• _Input_:
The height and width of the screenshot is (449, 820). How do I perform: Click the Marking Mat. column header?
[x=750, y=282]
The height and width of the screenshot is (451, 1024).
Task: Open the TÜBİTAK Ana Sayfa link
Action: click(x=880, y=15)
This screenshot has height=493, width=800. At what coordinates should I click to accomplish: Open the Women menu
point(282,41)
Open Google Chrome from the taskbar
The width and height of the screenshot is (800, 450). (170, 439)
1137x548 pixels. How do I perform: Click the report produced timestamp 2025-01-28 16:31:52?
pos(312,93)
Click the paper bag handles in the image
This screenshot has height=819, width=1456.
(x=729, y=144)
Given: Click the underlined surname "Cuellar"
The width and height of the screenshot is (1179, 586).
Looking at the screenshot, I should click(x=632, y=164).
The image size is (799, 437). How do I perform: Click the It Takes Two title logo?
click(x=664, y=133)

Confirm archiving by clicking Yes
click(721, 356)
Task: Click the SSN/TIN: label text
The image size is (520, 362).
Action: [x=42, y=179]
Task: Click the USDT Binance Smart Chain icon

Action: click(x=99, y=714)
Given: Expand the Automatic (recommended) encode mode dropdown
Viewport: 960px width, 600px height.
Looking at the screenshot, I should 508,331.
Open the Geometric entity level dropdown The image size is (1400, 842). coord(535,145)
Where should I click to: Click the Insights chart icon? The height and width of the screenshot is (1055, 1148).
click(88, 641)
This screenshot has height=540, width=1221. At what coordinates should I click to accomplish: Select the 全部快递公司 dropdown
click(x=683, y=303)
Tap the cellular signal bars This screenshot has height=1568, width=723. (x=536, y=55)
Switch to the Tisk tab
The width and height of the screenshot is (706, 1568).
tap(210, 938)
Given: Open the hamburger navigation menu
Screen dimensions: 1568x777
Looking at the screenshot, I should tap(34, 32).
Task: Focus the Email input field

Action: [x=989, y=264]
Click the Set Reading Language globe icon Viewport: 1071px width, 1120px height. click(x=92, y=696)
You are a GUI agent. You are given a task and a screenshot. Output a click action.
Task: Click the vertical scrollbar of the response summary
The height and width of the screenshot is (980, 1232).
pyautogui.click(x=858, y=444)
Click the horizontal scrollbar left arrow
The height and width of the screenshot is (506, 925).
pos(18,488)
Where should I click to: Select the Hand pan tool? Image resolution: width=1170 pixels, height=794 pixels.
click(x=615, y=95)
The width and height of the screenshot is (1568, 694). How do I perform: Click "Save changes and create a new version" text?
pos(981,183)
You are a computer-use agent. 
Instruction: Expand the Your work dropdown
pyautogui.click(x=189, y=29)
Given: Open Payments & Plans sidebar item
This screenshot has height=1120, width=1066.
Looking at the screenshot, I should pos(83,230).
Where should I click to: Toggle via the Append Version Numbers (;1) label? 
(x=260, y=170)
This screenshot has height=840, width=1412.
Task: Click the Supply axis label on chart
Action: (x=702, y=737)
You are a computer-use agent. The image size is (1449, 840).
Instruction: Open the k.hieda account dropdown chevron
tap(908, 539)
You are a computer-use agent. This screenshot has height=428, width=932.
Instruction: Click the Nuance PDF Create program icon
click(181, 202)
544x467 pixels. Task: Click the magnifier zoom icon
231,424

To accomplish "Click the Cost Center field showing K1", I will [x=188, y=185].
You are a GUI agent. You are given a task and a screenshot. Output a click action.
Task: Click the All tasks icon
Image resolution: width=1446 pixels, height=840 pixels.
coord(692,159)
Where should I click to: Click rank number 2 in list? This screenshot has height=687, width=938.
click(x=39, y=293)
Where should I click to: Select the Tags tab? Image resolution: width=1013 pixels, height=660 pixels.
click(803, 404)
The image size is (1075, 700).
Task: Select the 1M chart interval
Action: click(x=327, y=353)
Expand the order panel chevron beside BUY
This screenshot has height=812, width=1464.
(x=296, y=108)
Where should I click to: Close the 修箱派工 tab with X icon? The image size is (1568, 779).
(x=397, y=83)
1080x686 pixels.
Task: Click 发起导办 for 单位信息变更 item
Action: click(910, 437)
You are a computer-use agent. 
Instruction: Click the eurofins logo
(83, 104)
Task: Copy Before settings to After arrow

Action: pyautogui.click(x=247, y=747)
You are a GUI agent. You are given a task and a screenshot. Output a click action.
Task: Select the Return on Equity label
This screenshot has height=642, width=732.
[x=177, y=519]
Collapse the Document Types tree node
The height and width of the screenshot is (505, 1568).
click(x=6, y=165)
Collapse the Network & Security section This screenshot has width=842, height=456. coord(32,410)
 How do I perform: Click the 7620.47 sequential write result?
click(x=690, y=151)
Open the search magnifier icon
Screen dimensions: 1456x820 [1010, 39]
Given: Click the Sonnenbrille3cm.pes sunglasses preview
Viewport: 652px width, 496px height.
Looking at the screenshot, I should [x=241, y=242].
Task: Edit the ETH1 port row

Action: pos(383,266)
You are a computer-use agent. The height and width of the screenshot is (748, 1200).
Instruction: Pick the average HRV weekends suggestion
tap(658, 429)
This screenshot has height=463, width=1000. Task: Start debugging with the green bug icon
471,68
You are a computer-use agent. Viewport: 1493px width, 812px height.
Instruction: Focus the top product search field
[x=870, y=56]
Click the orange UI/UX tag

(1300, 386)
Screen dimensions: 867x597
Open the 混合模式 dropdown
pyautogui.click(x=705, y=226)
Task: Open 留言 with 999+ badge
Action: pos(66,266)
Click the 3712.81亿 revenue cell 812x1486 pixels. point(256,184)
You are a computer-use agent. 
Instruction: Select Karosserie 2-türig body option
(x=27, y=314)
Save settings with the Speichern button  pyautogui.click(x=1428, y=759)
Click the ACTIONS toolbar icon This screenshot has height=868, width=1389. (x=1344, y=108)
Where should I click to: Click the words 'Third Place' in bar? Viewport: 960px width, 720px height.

• _Your goal_: Copy out all lines from the material above that contain the string "scrollbar".

• _Exercise result_:
Task: Click the vertical scrollbar of the response summary
Click the horizontal scrollbar left arrow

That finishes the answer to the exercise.